Scott Shane, a professor at Case Western Reserve, spent years studying how the coaching industry makes its money. His finding: it makes its revenue "not from people who build successful businesses but from people who are willing to pay for the belief that they will be different." The client count is the business model. It is not evidence of a separate one.
Most people treat this as a trust problem. It is a measurement problem.
The Structural Flaw
Both numbers share the same defect. WeWork's 527,000 memberships and a coach's "200+ clients" are input metrics seated where output metrics should be. The count tells you who entered. It says nothing about what happened after they did.
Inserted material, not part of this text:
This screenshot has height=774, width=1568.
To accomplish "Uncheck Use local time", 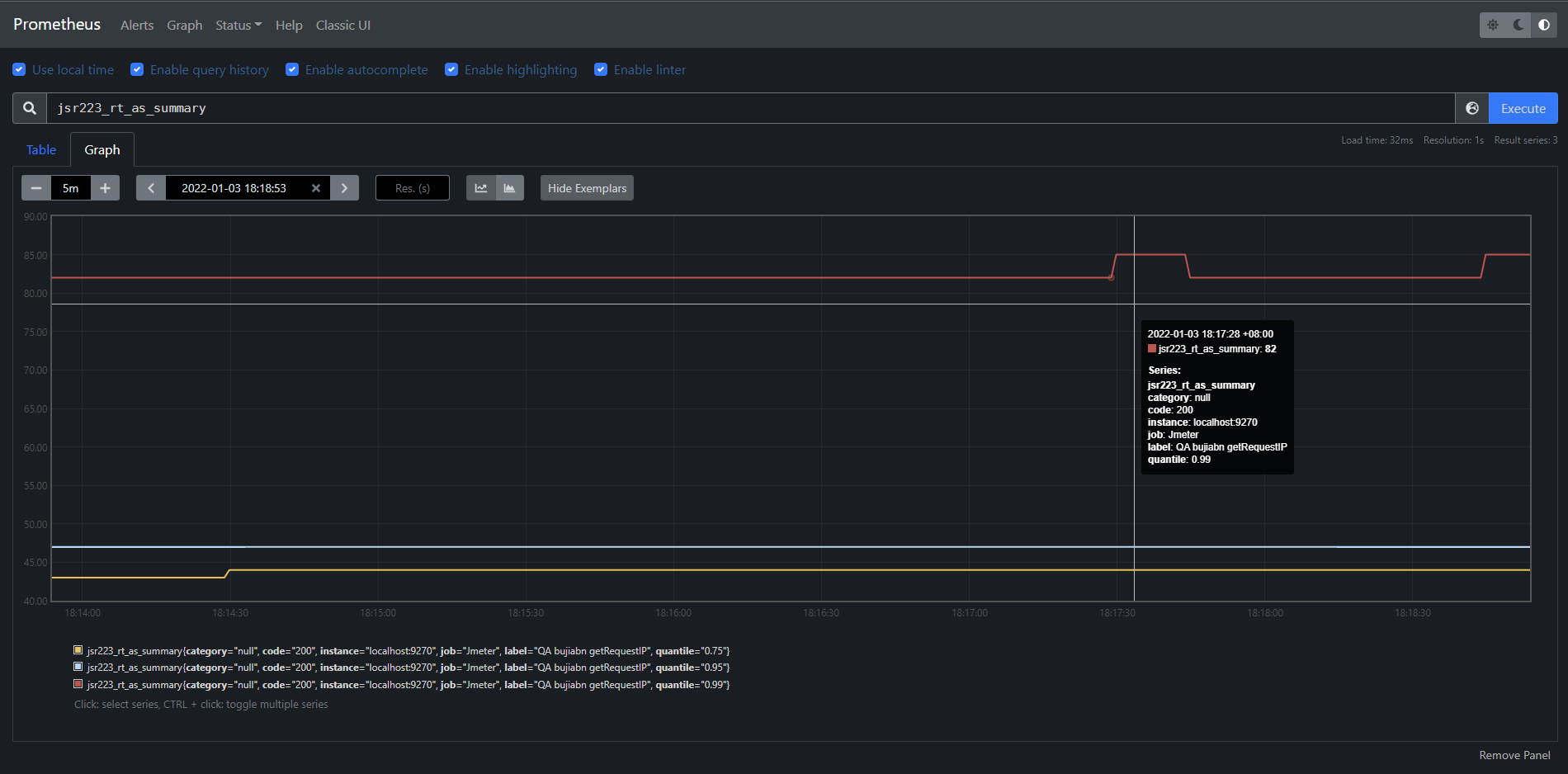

The problem is not that the number is false. The problem is that it replaces the number you need.
The Five-Denominator Test
The fix is not a gut check. It is a short list of five things that should show up before any money moves. Once that is clear, three moves follow from it.
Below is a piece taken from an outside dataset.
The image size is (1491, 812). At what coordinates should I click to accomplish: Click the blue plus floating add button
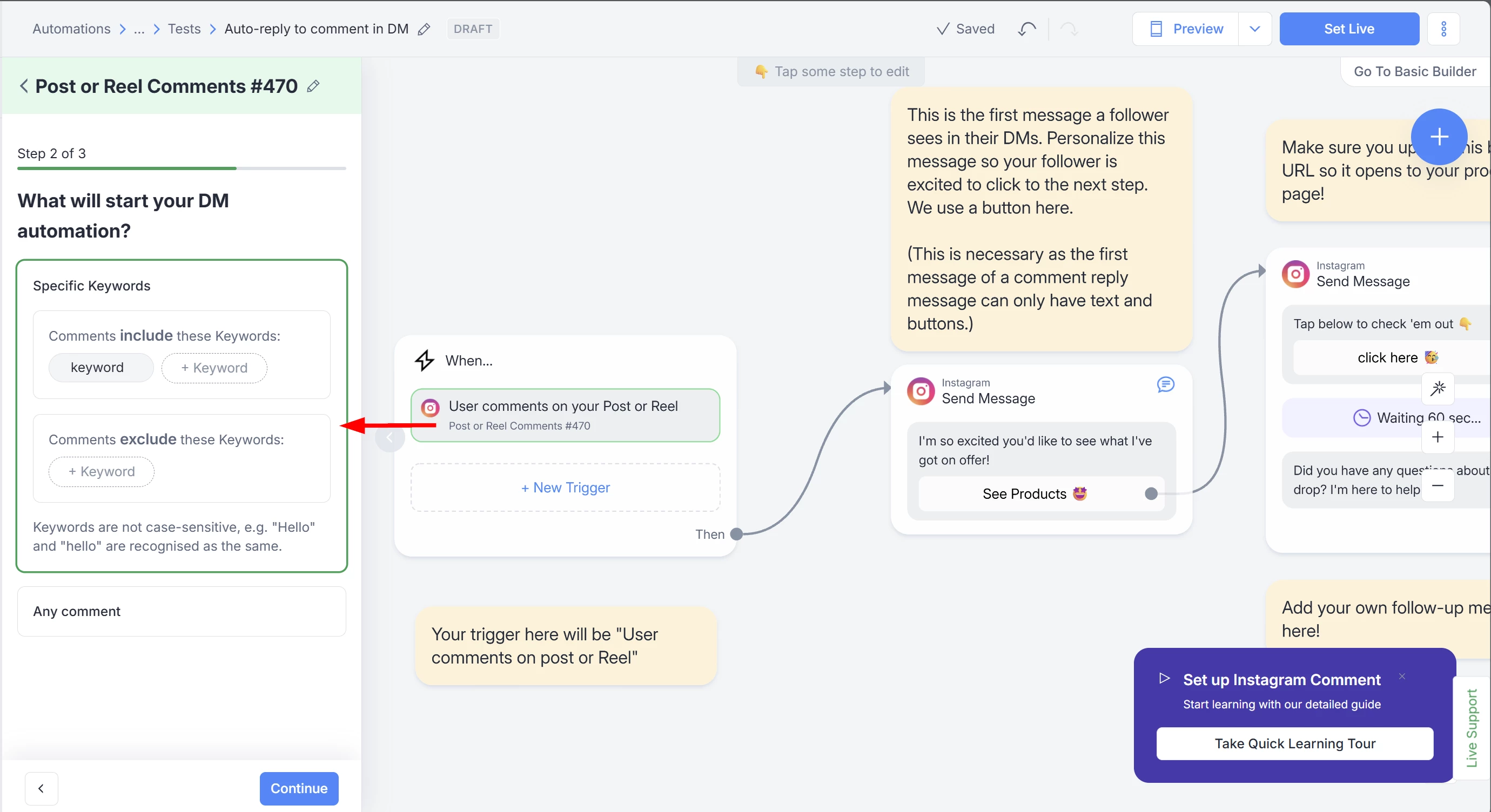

Move 1: Demand a defined outcome and a timeline. Ask what the service promises to produce in numbers, and when. "Financial freedom" is not a defined outcome. "A net gain of $2,000 per month in recurring revenue within six months" is. If the provider cannot state a result in figures and a window in months, the offer has no frame.
That one question will take you two minutes and save you the full price of the program.
Move 2: Demand a method and a failure rate. Ask how the program links its actions to the promised result, and what share of clients did not reach it. A method with no failure rate is a sales pitch, not a system. McKinsey, Bain, and BCG give prospective clients this as standard practice: the scope, the method, and the measured result. That is the floor every serious firm already meets.
Move 3: Demand third-party proof. Ask for a named result, with a timeline, that someone outside the program can verify. Not a first-name quote on the sales page. If the only proof lives on the provider's own site, it is marketing, not evidence.
What the Filter Shows
Running this test on the next three offers that cross your desk does something the client count never did:
It shows which providers can name a concrete result and which ones shift to soft language when pressed
It shows who has a method they can walk through in steps and who sells a feeling dressed as a framework
It shows whose proof lives outside their own sales page and whose does not
It shows, fast, who built a working model and who built a story about one
The Three Questions
At the end of the next quarter, ask three things.
→ Which provider gave you all five items without pause?
→ Which one looked solid but left no trace when you asked for data?
→ Which gap showed up more than once across different pitches?
That is the difference between advice that sounds right and a system that proves itself.
Where You Stand
Adam Neumann put 527,000 memberships on a page and called it proof. One round of due diligence showed the gap. The question that broke apart a $47 billion number is the same question you can ask before writing a $5,000 check. The filter scales down. If the count is the only number on the page, it is not a credential. It is a cost of entry dressed as a result.